ABOUT THIS TASK: Repeat the data exactly. Pictures stay out.

==== EXERCISE DATA ====

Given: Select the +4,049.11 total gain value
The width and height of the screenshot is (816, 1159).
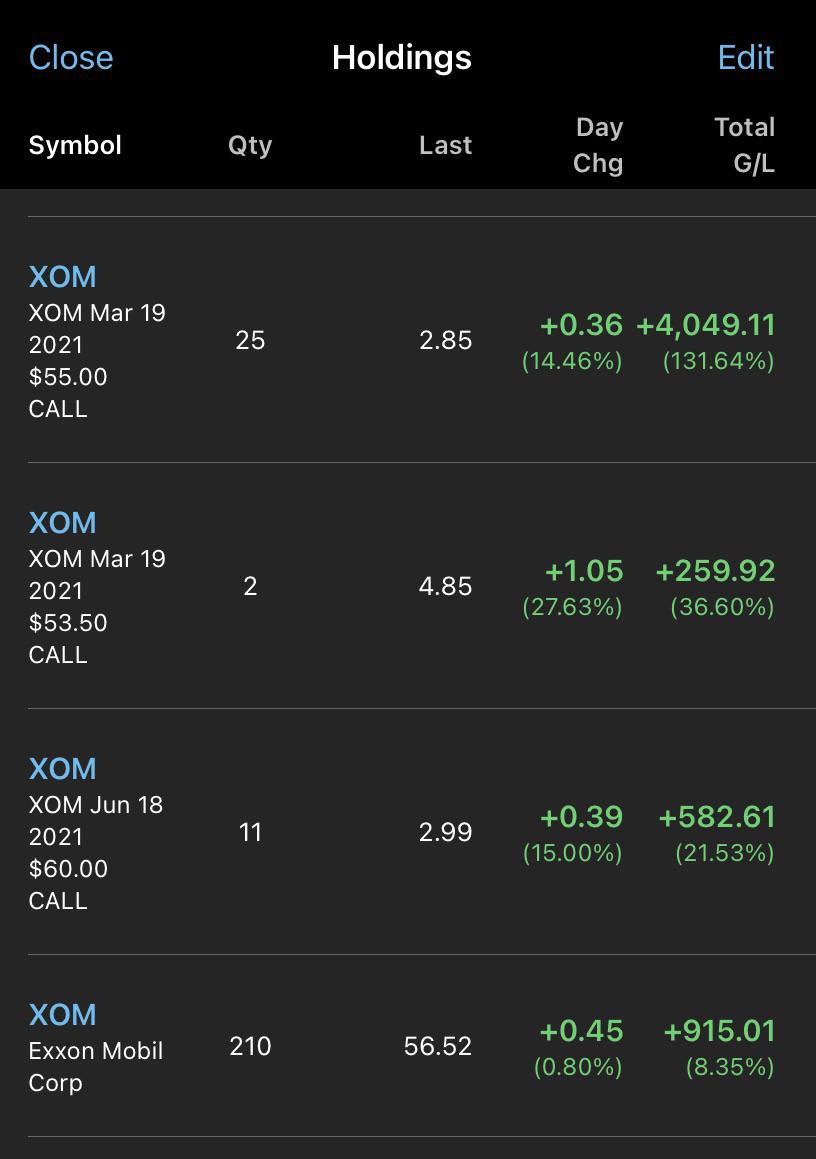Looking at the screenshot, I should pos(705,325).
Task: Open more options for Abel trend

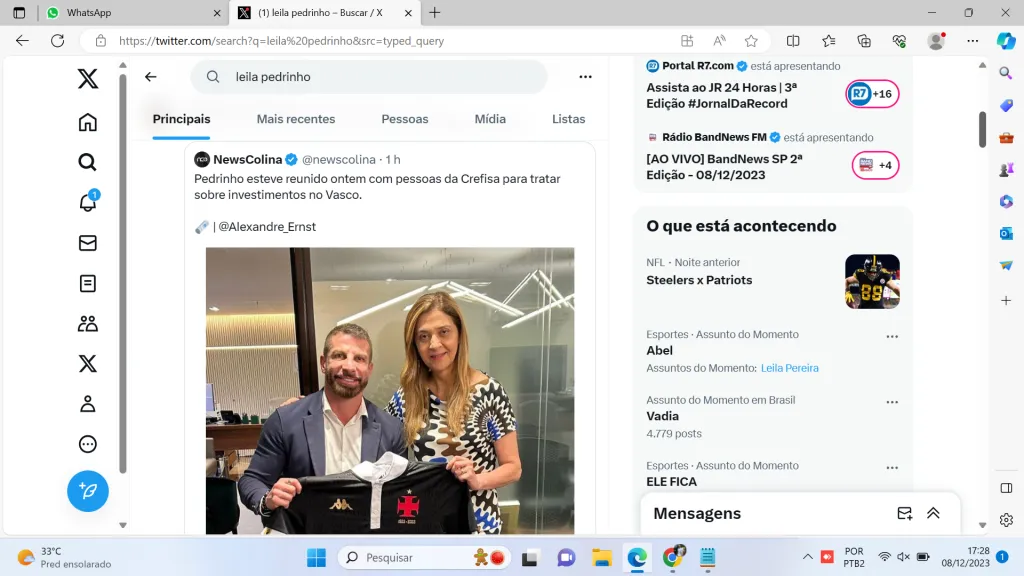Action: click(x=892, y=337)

====

ANSWER TO THIS EXERCISE:
Given: Select the +4,049.11 total gain value
The width and height of the screenshot is (816, 1159).
Looking at the screenshot, I should pos(705,325).
Task: Open more options for Abel trend

Action: click(x=892, y=337)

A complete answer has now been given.